▶ **TEXT SECTION**:
# Pinch that off before walking!!



## LEUllman (Feb 1, 2010)

I have no suggestions, but I sure enough knew exactly what you are talking about! :smile:


----------



## Charmed (Aug 4, 2014)

Nope, no suggestions. My kids joke that my eight year old male Standard Poodle is a "Walking Pooer" because he will not stay in one spot and finish his business. Imagine my delight when my new pup started doing the same thing! Occasionally, the pup won't even stop to wee... and he has the yellow legs to prove it.


----------



## PoodlePaws (May 28, 2013)

Missy peed and pood AT THE SAME TIME last week. Never saw anything like it before. I was amazed. Haha


----------



## PoodleDude (Oct 19, 2014)

Hahahaha. But did she walk while doing both!? That sold be impressive. Haha


----------



## PoodlePaws (May 28, 2013)

No walking. My two tpoos stay put while pottying.


----------



## Lou (Sep 22, 2012)

▶ **TO-DO LIST**:
• A. Answer from the poodle forum thread:
(i) What do Charmed's kids call the eight-year-old male Standard Poodle?
(ii) What did PoodlePaws say Missy did last week?
(iii) How many tpoos does PoodlePaws have?
• B. In the poodle forum thread, write out the passage from "# Pinch that" up to and including "(Aug 4, 2014)".
• C. How might the poodle forum thread go on after its last line? Write what comes next.
The records that come next are from a separate source, unrelated to the poodle forum thread.

▶ **INFORMATION SUPPLIED**:

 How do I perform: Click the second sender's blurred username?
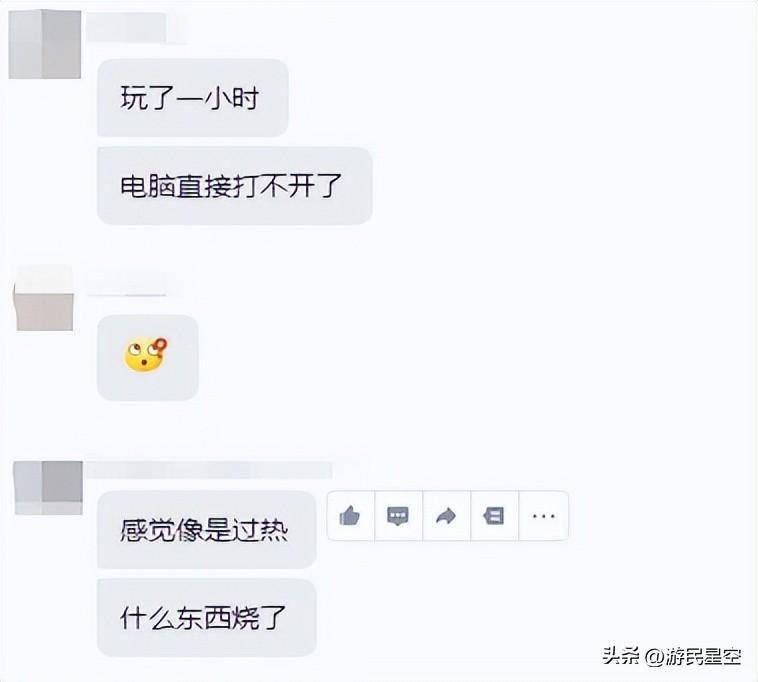127,284
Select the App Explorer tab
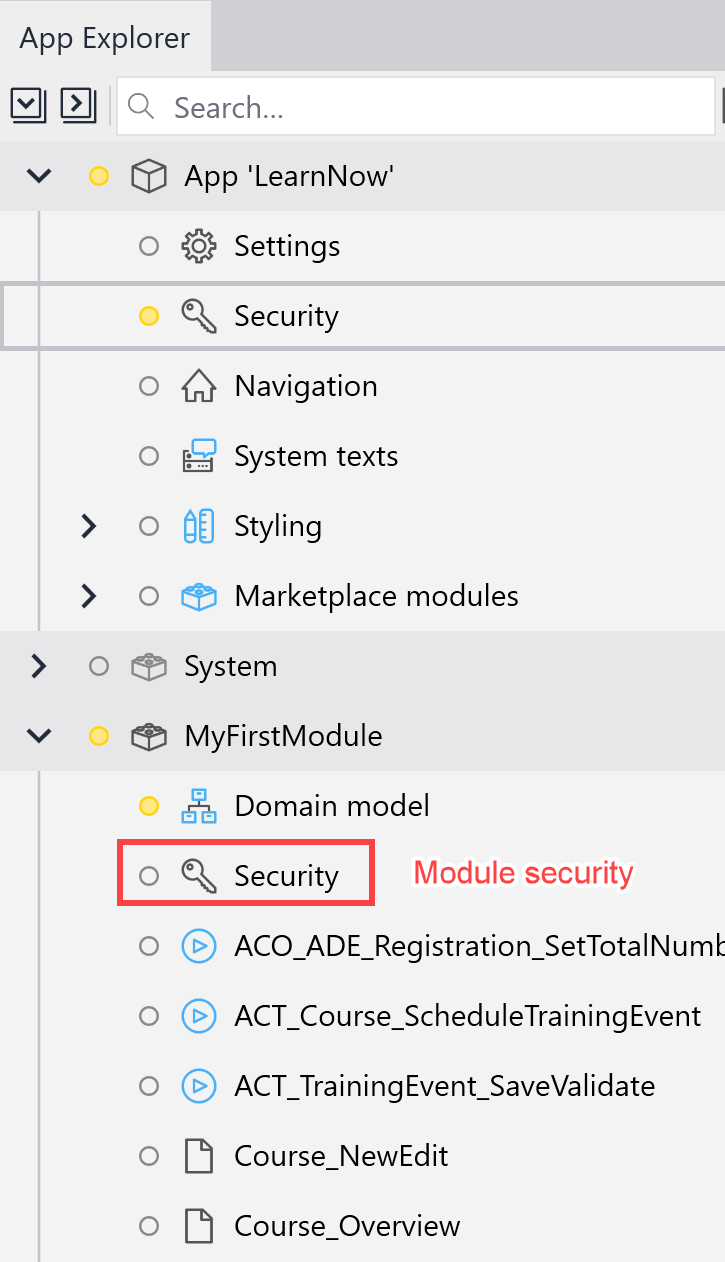The image size is (725, 1262). coord(105,38)
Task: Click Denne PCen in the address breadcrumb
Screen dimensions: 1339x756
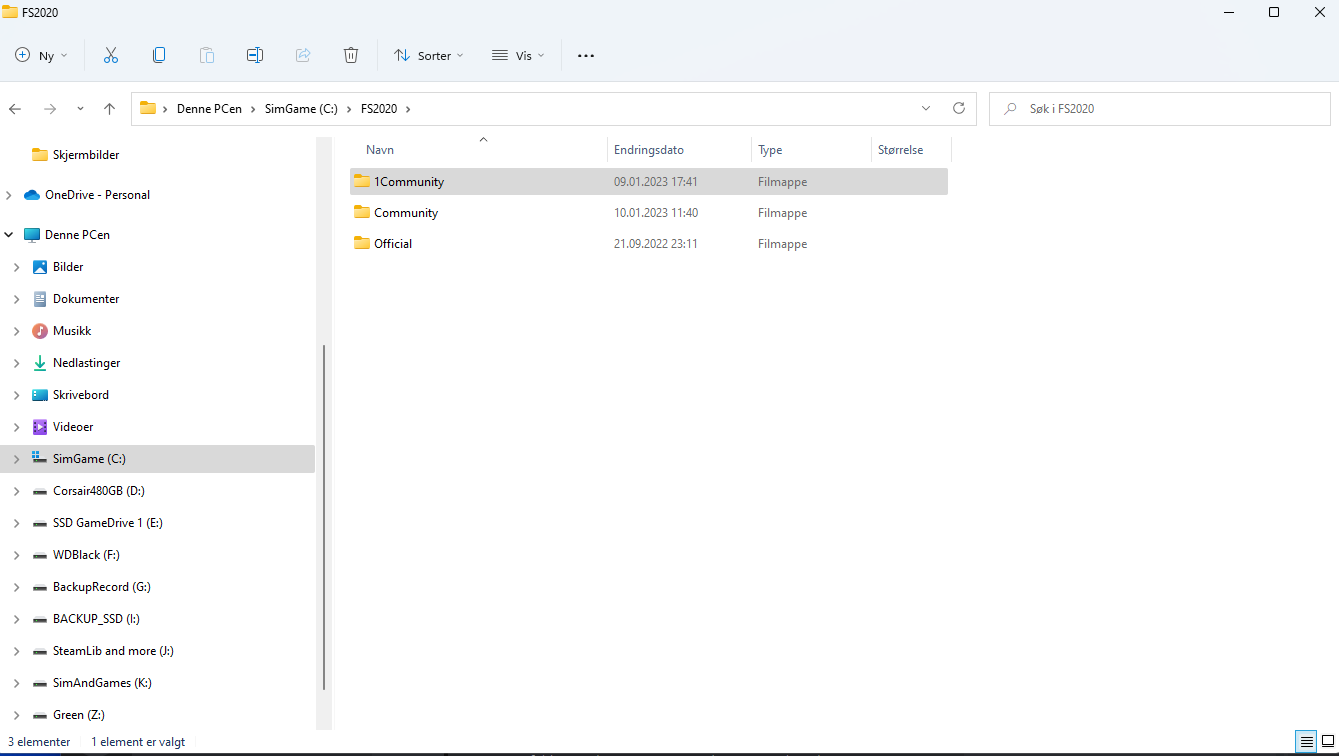Action: pos(209,109)
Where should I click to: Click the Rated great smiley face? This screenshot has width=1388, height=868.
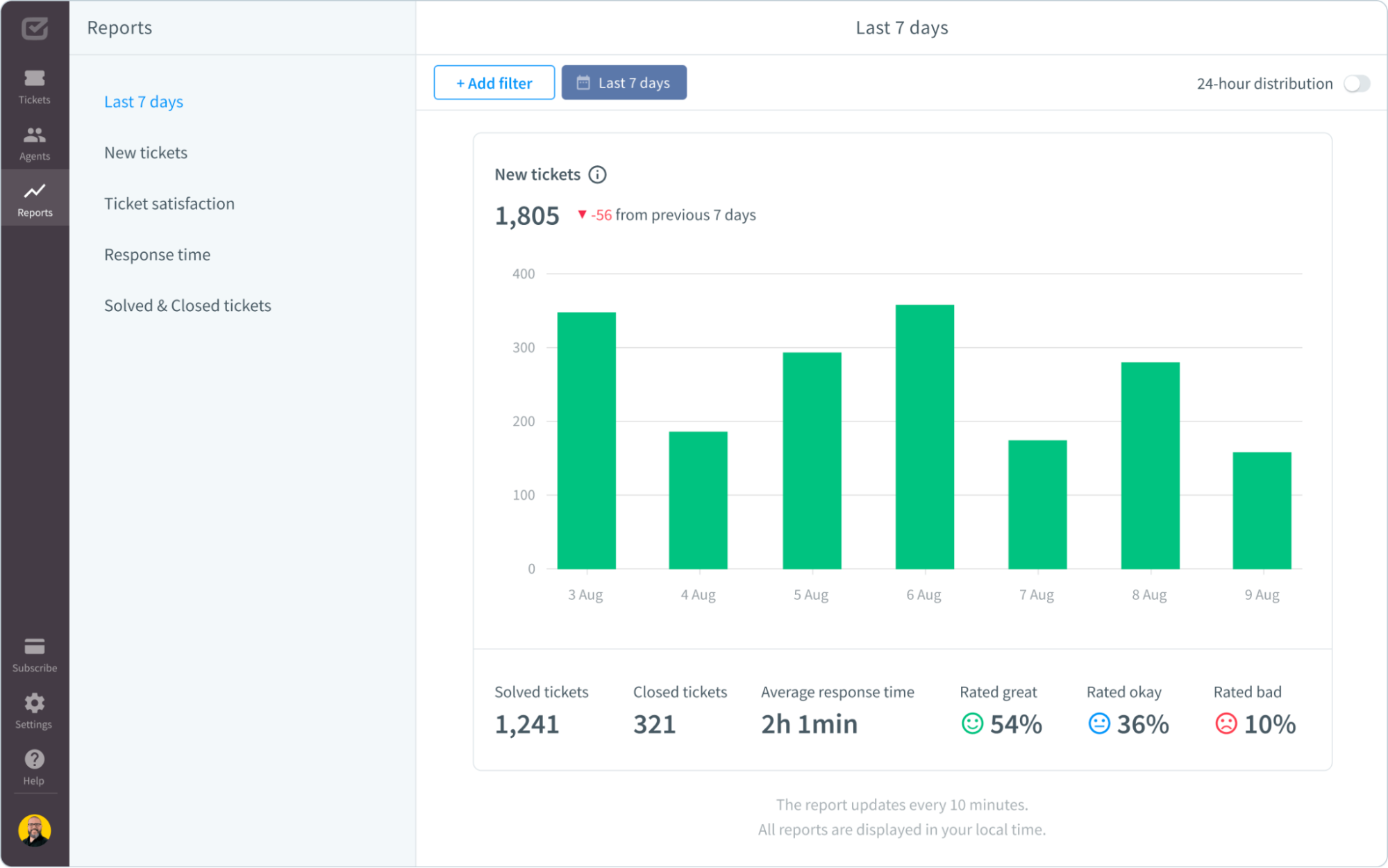pyautogui.click(x=972, y=724)
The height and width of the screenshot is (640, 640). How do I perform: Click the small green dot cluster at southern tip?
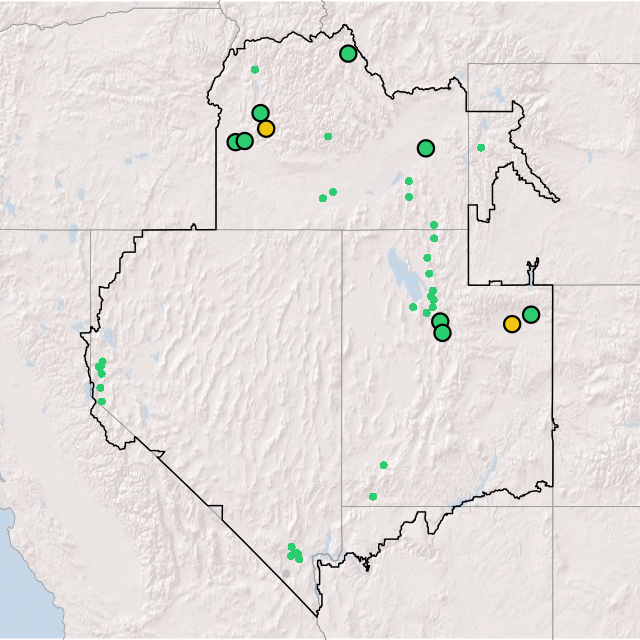(x=295, y=553)

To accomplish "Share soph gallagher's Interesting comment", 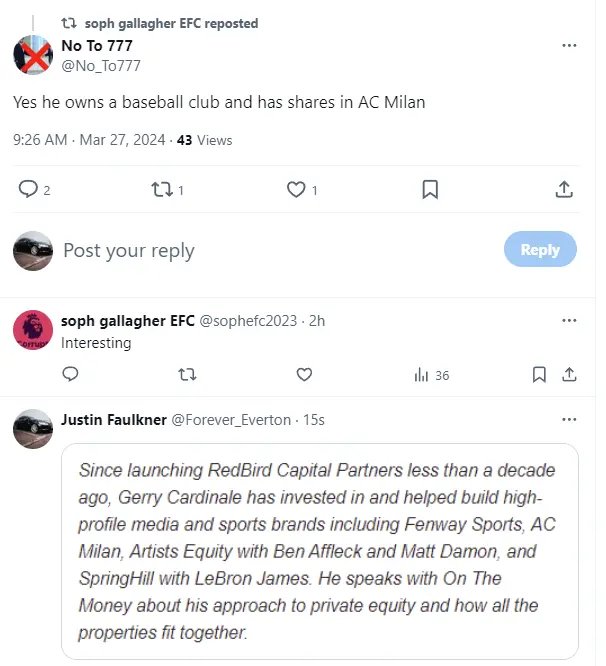I will [x=569, y=375].
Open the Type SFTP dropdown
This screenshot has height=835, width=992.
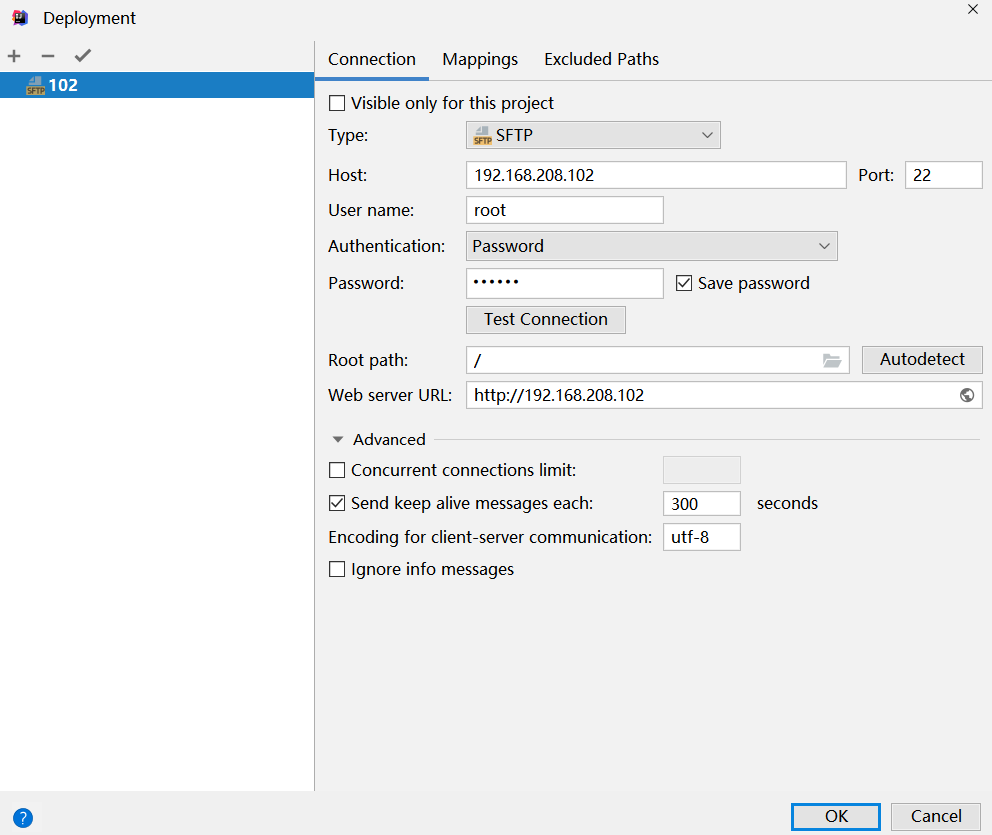pyautogui.click(x=593, y=135)
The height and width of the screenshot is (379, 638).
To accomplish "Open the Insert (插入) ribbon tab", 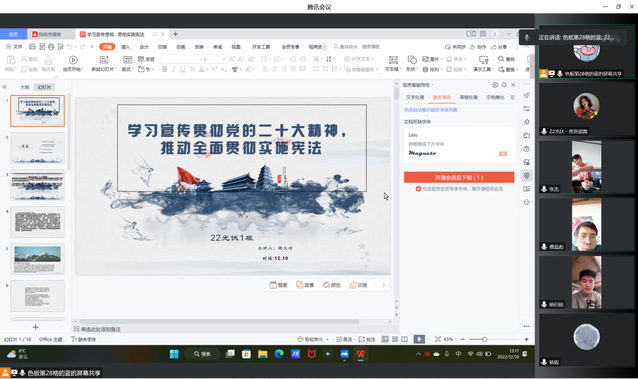I will coord(125,47).
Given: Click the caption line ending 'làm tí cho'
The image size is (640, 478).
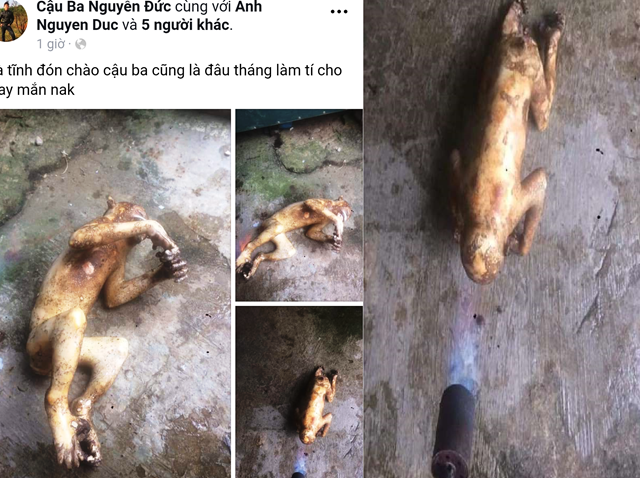Looking at the screenshot, I should tap(171, 70).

▶ **RESPONSES**:
• A.
(i) A "Walking Pooer"
(ii) She peed and pooped at the same time.
(iii) Two

• B.
# Pinch that off before walking!!



## LEUllman (Feb 1, 2010)

I have no suggestions, but I sure enough knew exactly what you are talking about! :smile:


----------



## Charmed (Aug 4, 2014)

• C.
PoodleDude said:


> Hahahaha. But did she walk while doing both!? That sold be impressive. Haha



Funny!! Apollo walks as he pops he wants to get away from it!!! So he keeps moving forward LOL and 

Both Lou & Apollo "Leap forward" / jump over it , when finished to make sure to not step on what they left behind LOL 

They HATE poop and pee.. It's ridiculous how big of a scene they make if they step on it .. They start limping and drooling. And come to me for me to clean it LOL I've never seen anything like it... And I have videos, one for instance shows us playing fetch and the ball fell on a poop LOL they wouldn't pick it up at all.. They circle it but won't touch it ..... Pfff!! ?


----------



## hopetocurl (Jan 8, 2014)

Willow only walks when she is straining to get it out. She is a perfectly clean pee-er.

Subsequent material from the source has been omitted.